═════ Sayfa Metni ═════

8 Mayıs 2016 Pazar

Resul Kimdir/Nedir? - Hüseyin Kıran'ın Resul'ü Üzerine-



RESUL KİMDİR/NEDİR?

Resul

“Edebiyat başlı başına ilişkilerle, danslarla, kır gezileriyle ve kazalarla ilgilenmek yerine manevi durumlarla daha fazla ilgilenmeye başlasa ne olurdu?.. Zihnin uzak köşelerinde farkında olmadan gerçekleşen gizli kıpırdanışlar, izlenimlerin hesaplanamaz karmaşası, hayal gücünün mercek altında görülen nefis yaşanışı, duygu ve düşüncelerin rasgele hareketi, kalbin ve beynin gidilmemiş yollarda yol bilmez iz bilmez seyahatleri hakkında daha fazla bilgi sahibi olmamız gerekiyor…”

═════

Alıştırma Bölümleri ::
**A)** Kayıtlarda "Click 'thanked' in" ifadesinin geçtiği satırdan başlayıp "click(x=659, y=101)" ifadesinin geçtiği satırda durarak, iki uç satır dahil, bu satırları her satıra bir dize düşecek biçimde JSON listesi olarak yeniden yazın. Boş satırları dışarıda bırakın.
**B)** Hüseyin Kıran'ın Resul'ü üzerine yazılan metni kaldığı yerden devam ettirin.
Metin ile kayıtlar birbirinden tamamen bağımsızdır.

═════ Saklanan Kayıtlar ═════

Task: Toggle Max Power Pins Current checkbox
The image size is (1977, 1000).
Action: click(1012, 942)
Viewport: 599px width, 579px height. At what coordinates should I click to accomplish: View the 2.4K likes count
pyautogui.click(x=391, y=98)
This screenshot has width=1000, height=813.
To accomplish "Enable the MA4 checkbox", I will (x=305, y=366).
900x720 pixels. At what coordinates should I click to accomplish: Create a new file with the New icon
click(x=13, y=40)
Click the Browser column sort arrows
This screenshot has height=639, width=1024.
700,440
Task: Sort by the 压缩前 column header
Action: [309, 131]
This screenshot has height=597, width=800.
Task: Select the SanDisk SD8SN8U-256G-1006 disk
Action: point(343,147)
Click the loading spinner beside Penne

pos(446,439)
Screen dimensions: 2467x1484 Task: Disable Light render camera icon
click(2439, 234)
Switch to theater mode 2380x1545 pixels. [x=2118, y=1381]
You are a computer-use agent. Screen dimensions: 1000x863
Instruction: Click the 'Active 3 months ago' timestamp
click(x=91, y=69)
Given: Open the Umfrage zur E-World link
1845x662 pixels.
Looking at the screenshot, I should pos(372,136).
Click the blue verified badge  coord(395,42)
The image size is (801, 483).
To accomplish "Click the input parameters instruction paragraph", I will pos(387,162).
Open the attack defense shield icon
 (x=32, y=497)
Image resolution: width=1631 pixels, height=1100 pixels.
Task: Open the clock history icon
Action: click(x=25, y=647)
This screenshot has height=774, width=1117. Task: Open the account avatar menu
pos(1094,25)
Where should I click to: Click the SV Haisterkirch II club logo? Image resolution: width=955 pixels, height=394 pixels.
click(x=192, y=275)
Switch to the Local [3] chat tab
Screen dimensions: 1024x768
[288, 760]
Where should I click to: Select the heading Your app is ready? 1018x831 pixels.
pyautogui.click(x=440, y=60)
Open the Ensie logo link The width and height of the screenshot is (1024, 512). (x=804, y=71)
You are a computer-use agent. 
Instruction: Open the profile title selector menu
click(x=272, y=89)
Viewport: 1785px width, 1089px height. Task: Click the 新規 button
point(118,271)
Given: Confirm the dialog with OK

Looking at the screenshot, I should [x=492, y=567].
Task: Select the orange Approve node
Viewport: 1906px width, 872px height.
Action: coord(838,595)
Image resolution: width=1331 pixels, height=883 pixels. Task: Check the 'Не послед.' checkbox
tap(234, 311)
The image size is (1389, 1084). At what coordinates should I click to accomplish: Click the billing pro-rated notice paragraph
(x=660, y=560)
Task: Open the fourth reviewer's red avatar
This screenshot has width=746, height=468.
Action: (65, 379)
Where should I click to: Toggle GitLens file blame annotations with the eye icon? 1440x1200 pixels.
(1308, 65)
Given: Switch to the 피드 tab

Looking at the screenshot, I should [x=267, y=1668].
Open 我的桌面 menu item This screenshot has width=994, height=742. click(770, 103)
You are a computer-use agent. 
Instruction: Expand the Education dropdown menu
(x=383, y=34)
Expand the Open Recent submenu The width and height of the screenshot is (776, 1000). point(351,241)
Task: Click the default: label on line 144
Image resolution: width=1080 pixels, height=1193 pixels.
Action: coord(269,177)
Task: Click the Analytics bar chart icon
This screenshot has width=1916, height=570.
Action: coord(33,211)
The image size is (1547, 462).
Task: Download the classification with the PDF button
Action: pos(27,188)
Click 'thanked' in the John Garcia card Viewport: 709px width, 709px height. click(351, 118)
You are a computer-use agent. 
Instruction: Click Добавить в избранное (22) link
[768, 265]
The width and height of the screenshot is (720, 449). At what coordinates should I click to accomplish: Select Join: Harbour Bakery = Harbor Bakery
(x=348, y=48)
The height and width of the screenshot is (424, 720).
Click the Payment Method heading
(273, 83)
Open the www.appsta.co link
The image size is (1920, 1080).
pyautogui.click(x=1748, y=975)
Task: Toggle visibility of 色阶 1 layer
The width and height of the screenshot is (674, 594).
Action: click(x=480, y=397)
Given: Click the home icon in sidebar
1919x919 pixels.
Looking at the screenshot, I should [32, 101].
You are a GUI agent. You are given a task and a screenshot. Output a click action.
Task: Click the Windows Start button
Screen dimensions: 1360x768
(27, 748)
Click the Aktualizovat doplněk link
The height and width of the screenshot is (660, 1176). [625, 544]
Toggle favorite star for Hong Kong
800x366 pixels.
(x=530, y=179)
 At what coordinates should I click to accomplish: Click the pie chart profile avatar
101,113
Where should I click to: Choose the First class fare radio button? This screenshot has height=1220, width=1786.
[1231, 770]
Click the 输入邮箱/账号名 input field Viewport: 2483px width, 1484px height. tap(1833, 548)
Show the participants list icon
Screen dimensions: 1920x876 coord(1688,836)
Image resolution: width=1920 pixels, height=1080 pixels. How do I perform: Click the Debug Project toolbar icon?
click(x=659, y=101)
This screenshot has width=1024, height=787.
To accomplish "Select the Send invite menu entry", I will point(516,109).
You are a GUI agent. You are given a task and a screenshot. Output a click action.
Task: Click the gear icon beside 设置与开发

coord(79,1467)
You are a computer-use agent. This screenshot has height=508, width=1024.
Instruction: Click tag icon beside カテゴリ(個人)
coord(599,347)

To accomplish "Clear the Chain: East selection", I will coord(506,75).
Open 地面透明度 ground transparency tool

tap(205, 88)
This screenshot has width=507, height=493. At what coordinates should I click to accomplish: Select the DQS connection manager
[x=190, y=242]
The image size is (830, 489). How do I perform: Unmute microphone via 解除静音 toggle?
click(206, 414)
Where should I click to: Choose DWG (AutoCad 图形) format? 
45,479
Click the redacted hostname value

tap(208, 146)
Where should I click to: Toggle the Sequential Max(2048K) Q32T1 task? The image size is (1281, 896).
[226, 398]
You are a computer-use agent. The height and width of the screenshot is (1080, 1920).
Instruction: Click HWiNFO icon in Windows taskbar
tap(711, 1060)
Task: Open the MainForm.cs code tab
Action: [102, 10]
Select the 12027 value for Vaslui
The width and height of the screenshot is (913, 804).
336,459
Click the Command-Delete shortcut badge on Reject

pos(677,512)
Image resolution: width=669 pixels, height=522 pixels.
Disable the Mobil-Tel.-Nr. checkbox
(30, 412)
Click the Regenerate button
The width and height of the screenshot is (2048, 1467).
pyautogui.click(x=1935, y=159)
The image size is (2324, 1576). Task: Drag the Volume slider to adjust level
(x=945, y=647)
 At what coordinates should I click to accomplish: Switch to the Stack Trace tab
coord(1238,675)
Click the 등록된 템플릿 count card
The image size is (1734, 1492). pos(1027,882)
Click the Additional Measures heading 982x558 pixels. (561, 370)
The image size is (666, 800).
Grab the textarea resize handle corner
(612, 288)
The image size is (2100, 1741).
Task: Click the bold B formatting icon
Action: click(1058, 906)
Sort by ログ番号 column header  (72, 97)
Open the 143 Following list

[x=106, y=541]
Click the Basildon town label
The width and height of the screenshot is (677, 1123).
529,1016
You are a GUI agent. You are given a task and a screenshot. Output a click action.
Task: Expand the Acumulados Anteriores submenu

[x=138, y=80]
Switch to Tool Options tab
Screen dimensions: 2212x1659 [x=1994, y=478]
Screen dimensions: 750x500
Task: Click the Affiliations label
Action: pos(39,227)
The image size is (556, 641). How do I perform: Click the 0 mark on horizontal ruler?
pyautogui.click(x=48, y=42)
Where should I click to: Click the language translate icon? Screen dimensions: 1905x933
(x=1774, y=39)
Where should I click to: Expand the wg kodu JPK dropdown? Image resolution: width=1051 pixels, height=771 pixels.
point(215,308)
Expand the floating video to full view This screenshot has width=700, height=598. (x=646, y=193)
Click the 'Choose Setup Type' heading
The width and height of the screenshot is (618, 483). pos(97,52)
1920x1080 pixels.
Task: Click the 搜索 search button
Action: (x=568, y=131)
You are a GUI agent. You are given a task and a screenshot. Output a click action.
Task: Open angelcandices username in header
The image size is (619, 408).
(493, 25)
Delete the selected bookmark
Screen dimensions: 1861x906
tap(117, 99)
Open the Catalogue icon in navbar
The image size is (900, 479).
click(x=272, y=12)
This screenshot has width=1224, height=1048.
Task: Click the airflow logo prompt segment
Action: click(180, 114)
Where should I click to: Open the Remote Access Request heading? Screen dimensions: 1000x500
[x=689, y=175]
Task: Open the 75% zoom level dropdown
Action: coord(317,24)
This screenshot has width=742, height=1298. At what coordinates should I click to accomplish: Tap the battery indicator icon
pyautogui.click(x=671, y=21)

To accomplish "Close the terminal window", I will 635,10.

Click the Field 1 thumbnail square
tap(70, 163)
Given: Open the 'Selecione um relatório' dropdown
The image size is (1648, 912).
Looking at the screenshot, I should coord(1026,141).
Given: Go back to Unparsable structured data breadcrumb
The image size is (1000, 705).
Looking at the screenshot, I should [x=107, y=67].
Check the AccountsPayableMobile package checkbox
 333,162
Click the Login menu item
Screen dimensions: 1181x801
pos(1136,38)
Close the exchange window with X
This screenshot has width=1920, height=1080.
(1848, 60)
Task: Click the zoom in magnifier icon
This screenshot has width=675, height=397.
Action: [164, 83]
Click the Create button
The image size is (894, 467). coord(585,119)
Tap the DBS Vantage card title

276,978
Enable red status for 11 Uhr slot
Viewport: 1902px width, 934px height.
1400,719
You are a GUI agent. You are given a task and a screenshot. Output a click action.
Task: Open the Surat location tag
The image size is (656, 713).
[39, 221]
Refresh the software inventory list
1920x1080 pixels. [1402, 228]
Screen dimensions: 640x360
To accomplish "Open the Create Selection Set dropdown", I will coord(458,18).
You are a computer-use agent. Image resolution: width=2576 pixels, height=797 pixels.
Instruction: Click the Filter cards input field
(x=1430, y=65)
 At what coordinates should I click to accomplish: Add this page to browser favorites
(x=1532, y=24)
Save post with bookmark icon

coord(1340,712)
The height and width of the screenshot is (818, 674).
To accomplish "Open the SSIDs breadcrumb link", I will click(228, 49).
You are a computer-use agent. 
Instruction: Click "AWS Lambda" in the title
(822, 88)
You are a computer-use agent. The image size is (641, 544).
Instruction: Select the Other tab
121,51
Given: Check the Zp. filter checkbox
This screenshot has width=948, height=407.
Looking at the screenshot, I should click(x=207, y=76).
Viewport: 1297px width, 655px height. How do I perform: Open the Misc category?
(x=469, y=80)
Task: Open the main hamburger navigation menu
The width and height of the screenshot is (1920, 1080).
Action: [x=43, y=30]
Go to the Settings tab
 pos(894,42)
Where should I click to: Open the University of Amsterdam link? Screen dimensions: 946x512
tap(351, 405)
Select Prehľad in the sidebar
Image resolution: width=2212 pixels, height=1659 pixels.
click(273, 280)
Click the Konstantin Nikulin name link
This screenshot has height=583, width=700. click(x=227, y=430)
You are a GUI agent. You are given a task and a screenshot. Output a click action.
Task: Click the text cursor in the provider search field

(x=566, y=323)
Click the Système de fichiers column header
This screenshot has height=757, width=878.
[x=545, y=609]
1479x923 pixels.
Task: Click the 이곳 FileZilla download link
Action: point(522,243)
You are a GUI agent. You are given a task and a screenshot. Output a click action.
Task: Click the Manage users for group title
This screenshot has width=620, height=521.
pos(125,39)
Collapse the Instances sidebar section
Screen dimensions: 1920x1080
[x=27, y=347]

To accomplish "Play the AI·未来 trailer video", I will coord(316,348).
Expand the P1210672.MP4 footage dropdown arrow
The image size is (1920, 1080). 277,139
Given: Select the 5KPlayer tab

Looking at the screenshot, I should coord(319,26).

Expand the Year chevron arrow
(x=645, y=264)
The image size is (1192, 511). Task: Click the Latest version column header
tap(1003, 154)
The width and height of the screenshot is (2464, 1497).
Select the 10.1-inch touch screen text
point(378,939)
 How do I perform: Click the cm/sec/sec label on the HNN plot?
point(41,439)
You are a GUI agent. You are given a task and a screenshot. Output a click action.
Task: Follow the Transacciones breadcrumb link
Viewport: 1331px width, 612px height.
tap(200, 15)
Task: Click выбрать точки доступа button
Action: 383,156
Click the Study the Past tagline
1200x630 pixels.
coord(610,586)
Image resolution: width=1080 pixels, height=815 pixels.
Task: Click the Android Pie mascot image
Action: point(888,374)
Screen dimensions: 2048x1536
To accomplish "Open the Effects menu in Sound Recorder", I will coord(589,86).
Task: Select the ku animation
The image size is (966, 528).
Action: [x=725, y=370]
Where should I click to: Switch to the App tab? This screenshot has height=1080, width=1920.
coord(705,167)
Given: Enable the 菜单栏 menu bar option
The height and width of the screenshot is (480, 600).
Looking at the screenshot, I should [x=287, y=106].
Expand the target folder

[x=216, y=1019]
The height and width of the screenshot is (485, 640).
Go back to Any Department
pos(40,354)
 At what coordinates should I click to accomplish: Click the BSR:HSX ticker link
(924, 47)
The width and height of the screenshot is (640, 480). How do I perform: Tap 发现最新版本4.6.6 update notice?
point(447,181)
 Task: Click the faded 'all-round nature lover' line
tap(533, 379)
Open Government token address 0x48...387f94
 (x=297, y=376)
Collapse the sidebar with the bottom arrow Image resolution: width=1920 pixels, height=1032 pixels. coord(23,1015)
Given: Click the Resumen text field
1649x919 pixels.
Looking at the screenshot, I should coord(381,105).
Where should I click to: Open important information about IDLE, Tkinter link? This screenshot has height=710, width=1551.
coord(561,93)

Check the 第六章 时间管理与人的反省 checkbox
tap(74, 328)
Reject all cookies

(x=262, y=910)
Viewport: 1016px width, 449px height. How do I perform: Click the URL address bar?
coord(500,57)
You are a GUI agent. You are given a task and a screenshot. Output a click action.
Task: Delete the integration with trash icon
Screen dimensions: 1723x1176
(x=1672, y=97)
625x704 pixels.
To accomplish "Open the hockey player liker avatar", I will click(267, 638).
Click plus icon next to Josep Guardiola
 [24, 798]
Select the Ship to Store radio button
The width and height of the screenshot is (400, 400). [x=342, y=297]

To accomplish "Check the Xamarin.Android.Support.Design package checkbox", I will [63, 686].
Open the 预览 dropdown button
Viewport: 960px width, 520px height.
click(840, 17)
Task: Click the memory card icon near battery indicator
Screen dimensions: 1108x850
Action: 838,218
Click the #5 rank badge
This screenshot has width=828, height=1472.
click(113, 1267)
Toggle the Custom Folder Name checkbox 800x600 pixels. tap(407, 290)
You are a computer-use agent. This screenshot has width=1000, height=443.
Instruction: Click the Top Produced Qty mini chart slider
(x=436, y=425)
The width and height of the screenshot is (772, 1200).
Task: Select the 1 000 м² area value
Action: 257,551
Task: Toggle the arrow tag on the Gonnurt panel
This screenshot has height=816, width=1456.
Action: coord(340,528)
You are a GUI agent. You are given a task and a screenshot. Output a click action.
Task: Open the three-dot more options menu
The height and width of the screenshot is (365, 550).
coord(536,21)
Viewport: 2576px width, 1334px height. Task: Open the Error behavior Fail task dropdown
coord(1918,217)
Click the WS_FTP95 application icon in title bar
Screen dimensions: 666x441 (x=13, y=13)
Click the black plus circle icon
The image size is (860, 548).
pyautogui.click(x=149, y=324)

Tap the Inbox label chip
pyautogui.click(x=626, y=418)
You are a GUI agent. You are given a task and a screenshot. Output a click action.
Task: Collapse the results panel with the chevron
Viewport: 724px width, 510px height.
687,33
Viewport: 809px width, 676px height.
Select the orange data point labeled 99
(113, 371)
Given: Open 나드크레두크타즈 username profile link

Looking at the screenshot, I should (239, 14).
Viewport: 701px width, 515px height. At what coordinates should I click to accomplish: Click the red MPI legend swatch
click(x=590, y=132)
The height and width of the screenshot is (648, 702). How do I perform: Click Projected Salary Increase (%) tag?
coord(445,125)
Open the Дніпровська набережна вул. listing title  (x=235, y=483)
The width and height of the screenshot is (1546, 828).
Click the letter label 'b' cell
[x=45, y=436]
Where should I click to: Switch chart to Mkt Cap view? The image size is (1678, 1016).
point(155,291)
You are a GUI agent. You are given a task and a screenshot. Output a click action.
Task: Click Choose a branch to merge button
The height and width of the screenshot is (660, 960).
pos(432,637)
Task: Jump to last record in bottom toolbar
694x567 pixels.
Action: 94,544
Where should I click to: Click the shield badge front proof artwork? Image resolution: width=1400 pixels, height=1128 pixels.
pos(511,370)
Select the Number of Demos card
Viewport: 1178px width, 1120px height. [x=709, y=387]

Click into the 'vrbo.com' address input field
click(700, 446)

═════

Beklenen Yanıtlar ::
**A)**
[
  "Click 'thanked' in the John Garcia card Viewport: 709px width, 709px height. click(351, 118)",
  "You are a computer-use agent. ",
  "Instruction: Click Добавить в избранное (22) link",
  "[768, 265]",
  "The width and height of the screenshot is (720, 449). At what coordinates should I click to accomplish: Select Join: Harbour Bakery = Harbor Bakery",
  "(x=348, y=48)",
  "The height and width of the screenshot is (424, 720).",
  "Click the Payment Method heading",
  "(273, 83)",
  "Open the www.appsta.co link",
  "The image size is (1920, 1080).",
  "pyautogui.click(x=1748, y=975)",
  "Task: Toggle visibility of 色阶 1 layer",
  "The width and height of the screenshot is (674, 594).",
  "Action: click(x=480, y=397)",
  "Given: Click the home icon in sidebar",
  "1919x919 pixels.",
  "Looking at the screenshot, I should [32, 101].",
  "You are a GUI agent. You are given a task and a screenshot. Output a click action.",
  "Task: Click the Windows Start button",
  "Screen dimensions: 1360x768",
  "(27, 748)",
  "Click the Aktualizovat doplněk link",
  "The height and width of the screenshot is (660, 1176). [625, 544]",
  "Toggle favorite star for Hong Kong",
  "800x366 pixels.",
  "(x=530, y=179)",
  " At what coordinates should I click to accomplish: Click the pie chart profile avatar",
  "101,113",
  "Where should I click to: Choose the First class fare radio button? This screenshot has height=1220, width=1786.",
  "[1231, 770]",
  "Click the 输入邮箱/账号名 input field Viewport: 2483px width, 1484px height. tap(1833, 548)",
  "Show the participants list icon",
  "Screen dimensions: 1920x876 coord(1688,836)",
  "Image resolution: width=1920 pixels, height=1080 pixels. How do I perform: Click the Debug Project toolbar icon?",
  "click(x=659, y=101)"
]

**B)**
Knut Hamsun

Edebiyatın zihnin işleyişi hatta zihnin işleyişine direnen bir bedende yeniden var olup kendine oradan bir bakış atma ihtimali sunma meselesi Hüseyin Kıran’ın Resul romanında kitabın baştan sona tüm meselesini oluşturuyor. Tabii mesele bu olunca Resul’ün kendini nasıl anlattığı, anlatmaya çalıştığı kimi zaman da susması ancak o sustuğu zamanlarda bile konuşmak, haykırmak için bir yol bulmaya çabalaması Kıran’ın metnini bir anlatma/anlatamamama eksenine dönüştürüyor.
Resul, Resul olan ben, Hafize Kadın, Hafize annenin kocası, Mahir, Işıl… Hiçbiri roman boyunca tam olarak betimlenip okurun gözleri önüne getirilmiyor. Her şey, tek bir şey dışında her şey muğlak: İşkence…
Resul yaşamaktan, yaşıyor olmaktan, bedeniyle zihni arasına konulan engellerden, köpekleşmekten, insanlaşmaktan, iç organlarına dokunup onu ele geçirmeye çalışan kimi zaman kendi kimi zaman başkası görüntüsündeki eziyetten hiçbir zaman ari kalmıyor.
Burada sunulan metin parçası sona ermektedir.